Estratto del documento
La Resistenza non fu che una << rivolta dello spirito >> fatta di dolore e di fierezza contro una aberrante ed allucinante concezione del mondo, della storia e dell’uomo, che veniva a sovvertire i valori supremi della esistenza, le basi stesse della civiltà umana e cristiana. Proprio per questo noi cattolici, sentiamo vivi più che mai i valori della Resistenza. Perchè prima come Italiani, e sopratutto per coerenza religiosa,abbiamo opposto e vogliamo continuare ad opporre con estrema fermezza alla materia lo spirito, alla dittatura la libertà, al culto dell’odio e della vendetta,l’aspirazione cristiana ad una fraternità di uomini, di classi, di popoli. …. I cattolici aderirono perciò al movimento della Resistenza con un bagaglio ideologico e psicologico ben preciso. Erano in alternativa la dittatura con il suo retaggio di violenze e sopprusi, e la libertà, prerogativa dei popoli che si ispirano ad una civiltà cristiana. Essi scelsero la libertà e fu una strada dura, di torture, di sofferenze e di sangue…
“Dobbiamo ancora insegnare che la Resistenza non è finita. Perchè la libertà è un bene che, conquistato si mantiene con una continua vigilanza. Libertà di essere noi stessi nel rispetto degli altri,.La Resistenza ha posto le premesse per un mondo migliore, ci ha indicato che il totalitarismo è una offesa alla dignità dello spirito. Per questo i cattolici celebrano la Resistenza più come un impegno per il futuro che come un ricordo del passato…
Mario Deorsola, Centro Studi Giorgio Catti, https://www.centrostudicatti.it/wp-content/uploads/2017/03/2017-04-04_Mostra01.pdf
Relativamente a questo “impegno per il futuro”, che riguarda il nostro oggi, ma sarà centrale anche per il domani e il dopo, vale la pena ricordare le parole di RENATO VUILLERMIN, giovane avvocato cattolico, militante e popolare che “pagò il suo impegno con l’emarginazione prima, con il confino politico poi e, infine, con la fucilazione quando le camicie nere da arrabbiate che erano diventarono selvagge. Agli albori del fascismo, ne aveva già individuato le contraddizioni e la pericolosità che denunciò senza rancore ma anche senza timidezza, specie in un Discorso in veste di Presidente regionale piemontese della Gioventù Cattolica Italiana letto a Novara nel luglio 1923. Intervento quasi profetico il suo”

Dati forniti
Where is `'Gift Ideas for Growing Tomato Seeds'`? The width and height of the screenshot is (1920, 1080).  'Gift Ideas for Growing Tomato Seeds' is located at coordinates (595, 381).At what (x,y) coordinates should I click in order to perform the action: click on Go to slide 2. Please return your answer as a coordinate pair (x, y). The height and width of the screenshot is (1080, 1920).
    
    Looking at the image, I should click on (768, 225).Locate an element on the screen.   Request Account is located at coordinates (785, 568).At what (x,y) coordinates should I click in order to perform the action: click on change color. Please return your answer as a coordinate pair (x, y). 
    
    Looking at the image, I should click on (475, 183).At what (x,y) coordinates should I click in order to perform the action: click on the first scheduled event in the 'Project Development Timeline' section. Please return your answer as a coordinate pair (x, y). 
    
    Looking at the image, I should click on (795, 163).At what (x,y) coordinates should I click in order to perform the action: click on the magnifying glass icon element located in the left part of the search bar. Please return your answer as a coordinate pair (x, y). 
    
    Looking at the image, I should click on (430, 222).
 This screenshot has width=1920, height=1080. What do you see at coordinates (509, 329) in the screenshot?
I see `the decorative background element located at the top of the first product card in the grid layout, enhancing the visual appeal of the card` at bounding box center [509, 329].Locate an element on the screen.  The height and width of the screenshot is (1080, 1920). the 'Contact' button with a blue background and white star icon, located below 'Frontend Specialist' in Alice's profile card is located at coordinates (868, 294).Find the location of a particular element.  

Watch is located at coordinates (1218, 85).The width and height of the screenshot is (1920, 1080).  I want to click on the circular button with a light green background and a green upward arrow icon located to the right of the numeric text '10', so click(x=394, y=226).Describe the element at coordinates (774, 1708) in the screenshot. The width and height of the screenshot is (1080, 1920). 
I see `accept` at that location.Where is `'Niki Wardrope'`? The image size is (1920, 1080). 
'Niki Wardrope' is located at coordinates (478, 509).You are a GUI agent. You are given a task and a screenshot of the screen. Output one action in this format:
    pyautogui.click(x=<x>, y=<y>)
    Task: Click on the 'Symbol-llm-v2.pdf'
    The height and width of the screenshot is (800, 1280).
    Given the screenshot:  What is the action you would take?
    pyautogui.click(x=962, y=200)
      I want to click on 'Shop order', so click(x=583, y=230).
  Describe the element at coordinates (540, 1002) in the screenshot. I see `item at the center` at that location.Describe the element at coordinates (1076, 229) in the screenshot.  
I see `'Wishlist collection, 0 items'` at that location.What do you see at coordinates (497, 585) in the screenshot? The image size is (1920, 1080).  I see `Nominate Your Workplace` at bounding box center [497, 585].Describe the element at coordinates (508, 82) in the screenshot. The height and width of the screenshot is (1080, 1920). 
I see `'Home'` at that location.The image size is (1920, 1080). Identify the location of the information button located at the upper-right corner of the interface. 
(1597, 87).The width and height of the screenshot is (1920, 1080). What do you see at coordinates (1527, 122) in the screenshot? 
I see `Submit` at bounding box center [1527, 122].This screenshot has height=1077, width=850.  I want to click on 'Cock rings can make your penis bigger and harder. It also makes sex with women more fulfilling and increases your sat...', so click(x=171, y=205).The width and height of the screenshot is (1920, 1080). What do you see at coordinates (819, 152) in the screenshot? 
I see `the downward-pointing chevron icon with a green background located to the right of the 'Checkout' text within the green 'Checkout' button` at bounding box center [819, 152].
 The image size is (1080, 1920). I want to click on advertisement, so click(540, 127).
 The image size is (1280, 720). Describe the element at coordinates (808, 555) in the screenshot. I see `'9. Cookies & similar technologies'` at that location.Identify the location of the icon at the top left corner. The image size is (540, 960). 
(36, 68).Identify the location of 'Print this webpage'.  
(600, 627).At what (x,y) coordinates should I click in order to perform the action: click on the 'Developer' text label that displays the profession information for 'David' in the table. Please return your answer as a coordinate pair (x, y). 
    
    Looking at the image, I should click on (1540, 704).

Descrizione del problema
Stabilisci se ciascuna affermazione concorda con l'estratto sulla Resistenza, rispondendo sì o no e citando alla lettera le parole decisive del testo.
1. I cattolici celebrano la Resistenza più come un impegno per il futuro che come un ricordo del passato.
2. Il discorso di Renato Vuillermin fu letto a Torino nel luglio 1923.
3. L'estratto sostiene che la Resistenza è finita.
Le righe non sono necessarie.

Risposta
1. Sì: «Per questo i cattolici celebrano la Resistenza più come un impegno per il futuro che come un ricordo del passato»
2. No: «letto a Novara nel luglio 1923»
3. No: «Dobbiamo ancora insegnare che la Resistenza non è finita.»